## YOUR INSTRUCTIONS
Return every line of the listing below verbatim, leaving out the pictures.

## DATA PROVIDED
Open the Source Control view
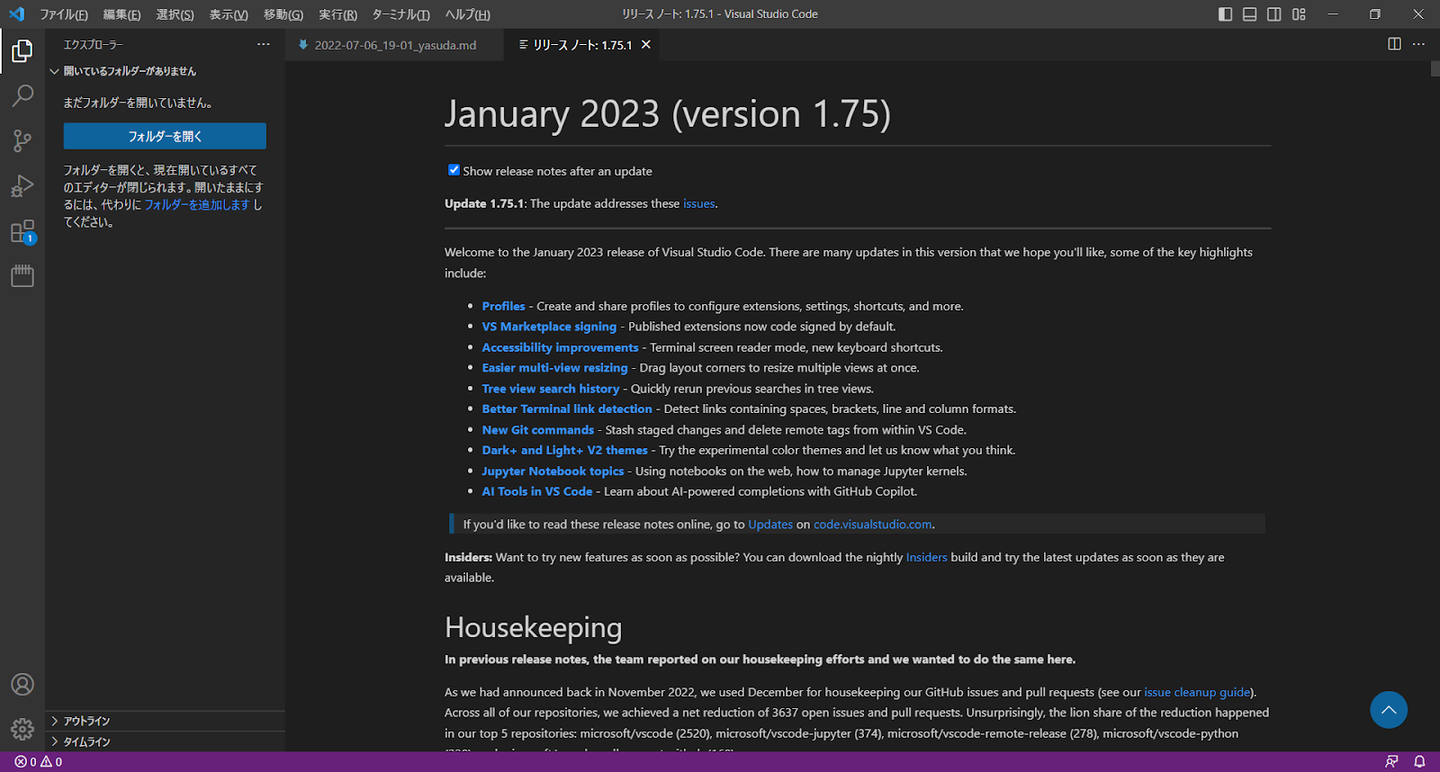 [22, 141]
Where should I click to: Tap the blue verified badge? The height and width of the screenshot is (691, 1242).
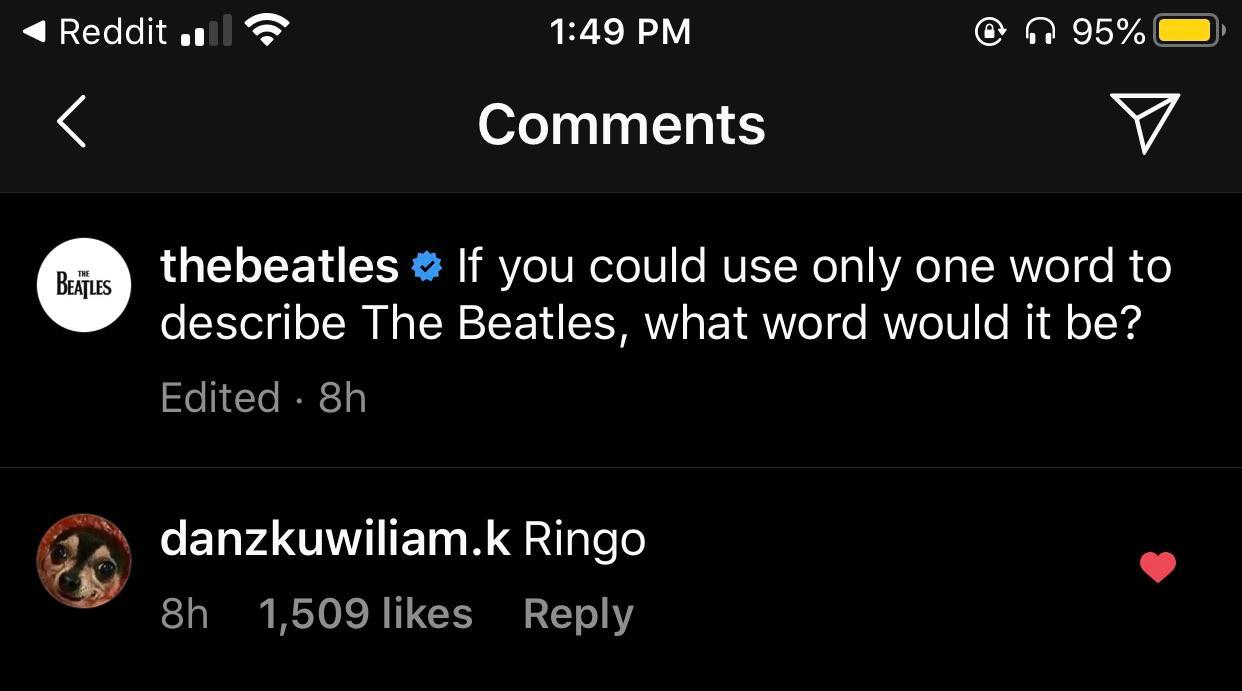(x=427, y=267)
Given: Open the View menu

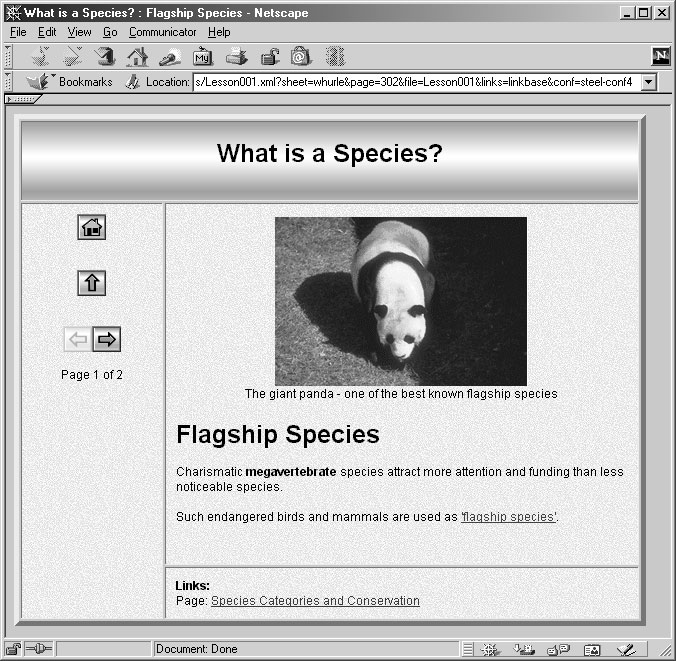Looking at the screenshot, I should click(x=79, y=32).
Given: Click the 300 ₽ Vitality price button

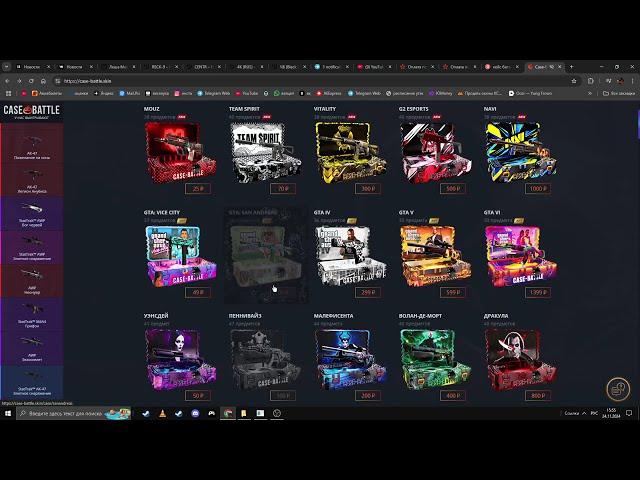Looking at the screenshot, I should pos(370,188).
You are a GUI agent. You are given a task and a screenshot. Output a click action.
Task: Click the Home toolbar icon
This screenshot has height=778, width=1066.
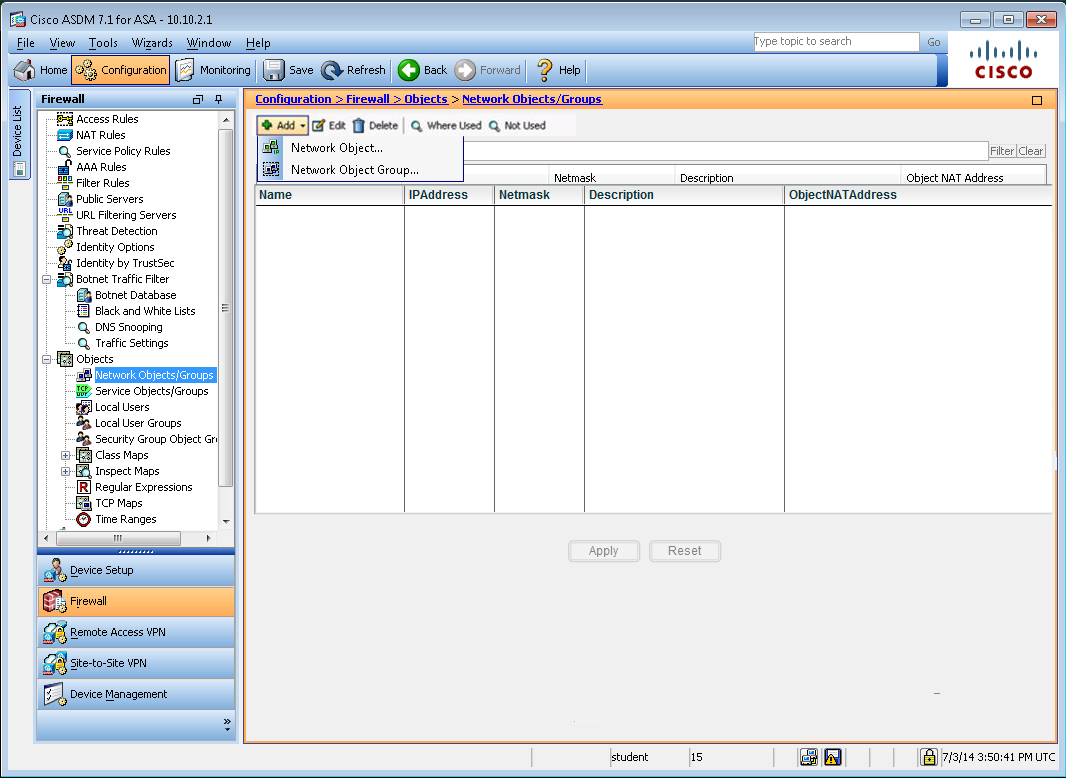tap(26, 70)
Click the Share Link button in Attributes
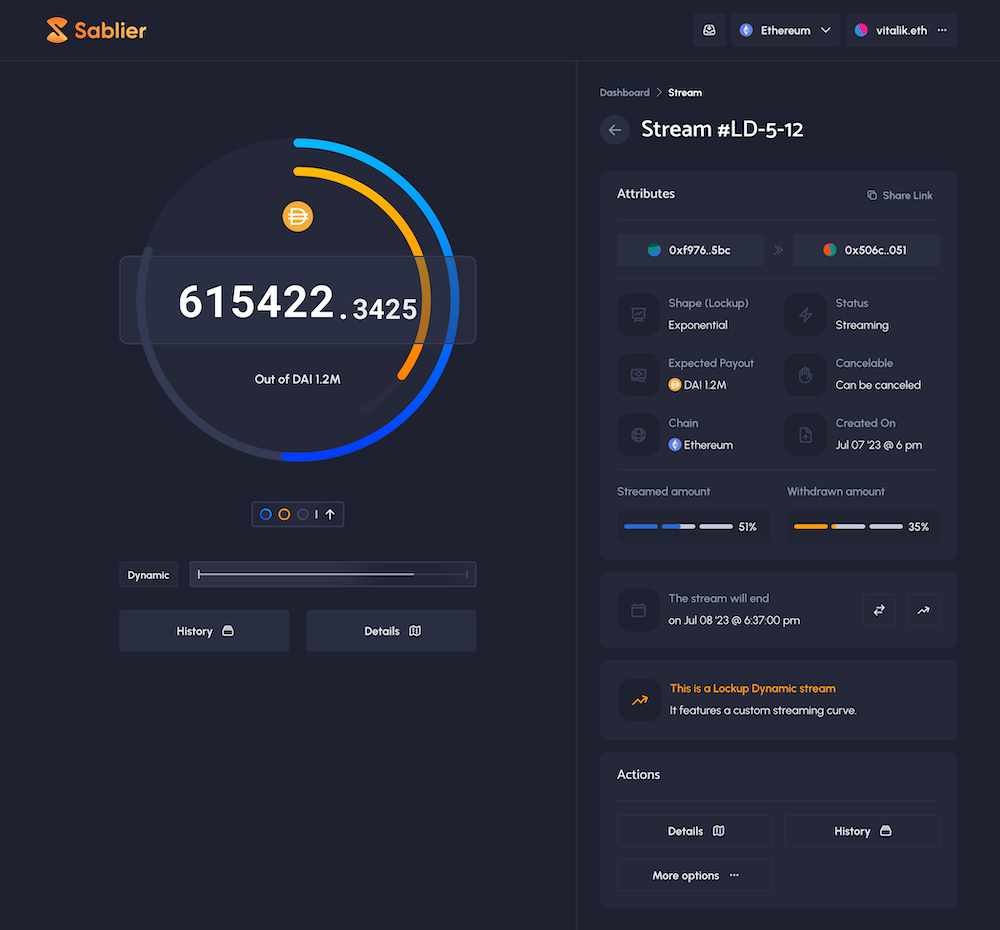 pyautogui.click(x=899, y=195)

## EXERCISE SOLUTION
Open the Source Control view
 [22, 141]
Where should I click to: Tap the blue verified badge? The height and width of the screenshot is (691, 1242).
(x=427, y=267)
Given: Open the View menu

Looking at the screenshot, I should click(x=79, y=32).
Given: Click the 300 ₽ Vitality price button

Looking at the screenshot, I should pos(370,188).
You are a GUI agent. You are given a task and a screenshot. Output a click action.
Task: Click the Home toolbar icon
This screenshot has height=778, width=1066.
tap(26, 70)
Click the Share Link button in Attributes
 pyautogui.click(x=899, y=195)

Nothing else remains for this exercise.